§ BRIEF
Leave out every picture, and return exactly the lines from the line containing "Open the Sections panel in sidebar" through the end of the records below, both inclusive.

§ Pixel coordinate grounding data

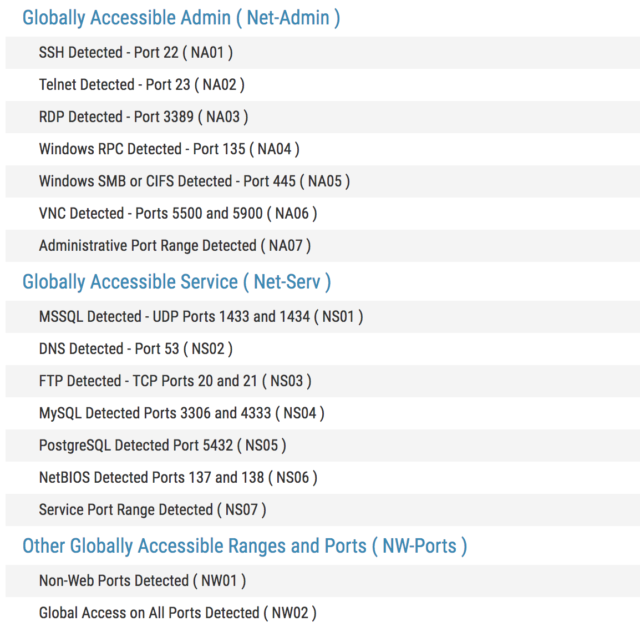This screenshot has height=637, width=640.
Task: Select Non-Web Ports Detected (NW01)
Action: [x=142, y=580]
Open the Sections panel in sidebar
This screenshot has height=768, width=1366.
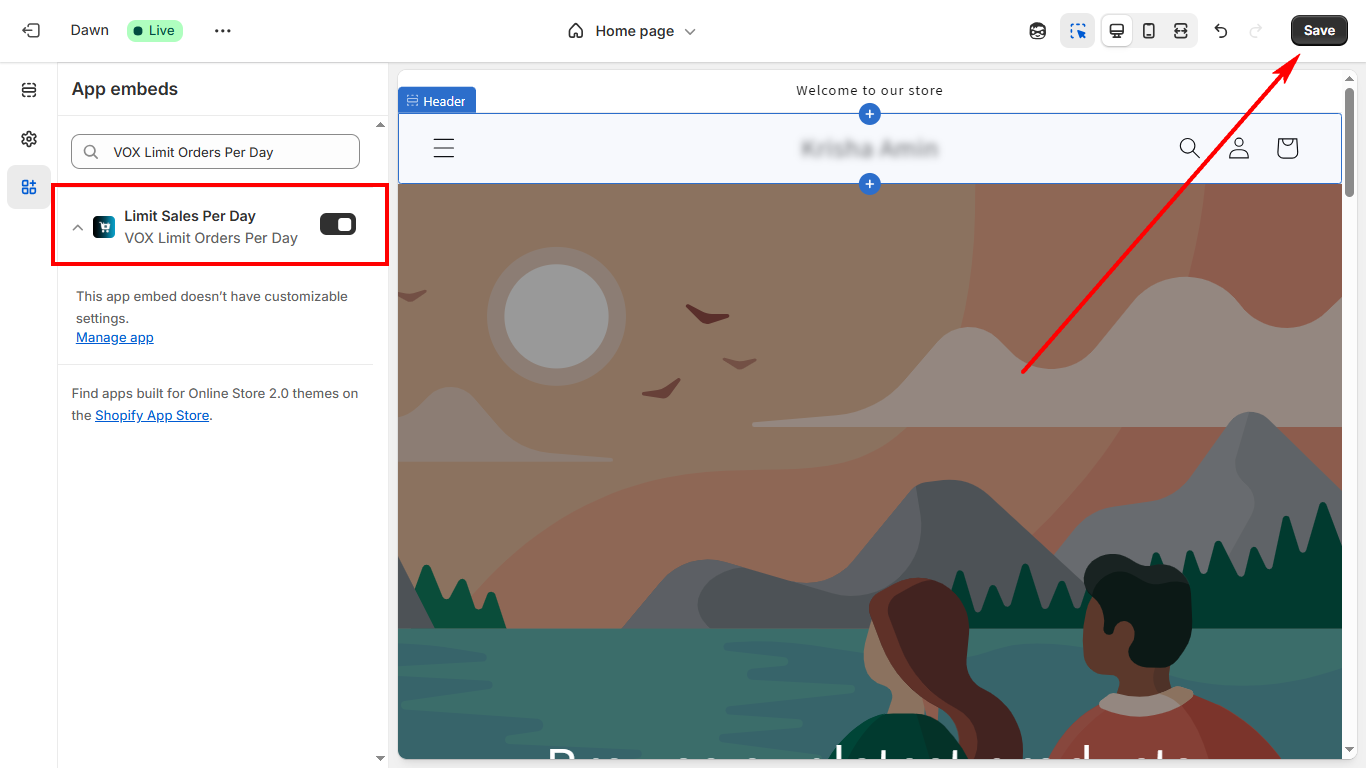point(29,91)
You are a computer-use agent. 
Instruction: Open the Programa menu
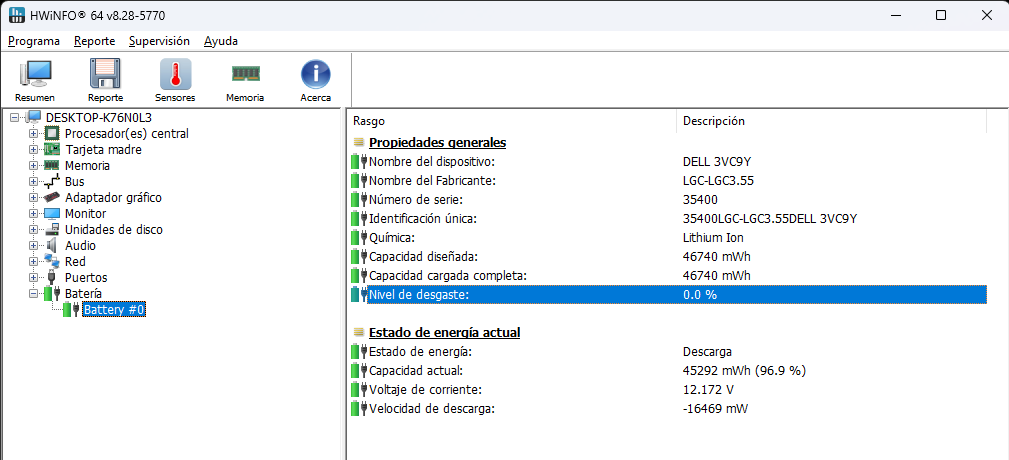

§ WORKED SOLUTION
Open the Sections panel in sidebar
This screenshot has height=768, width=1366.
point(29,91)
You are a computer-use agent. 
Instruction: Open the Programa menu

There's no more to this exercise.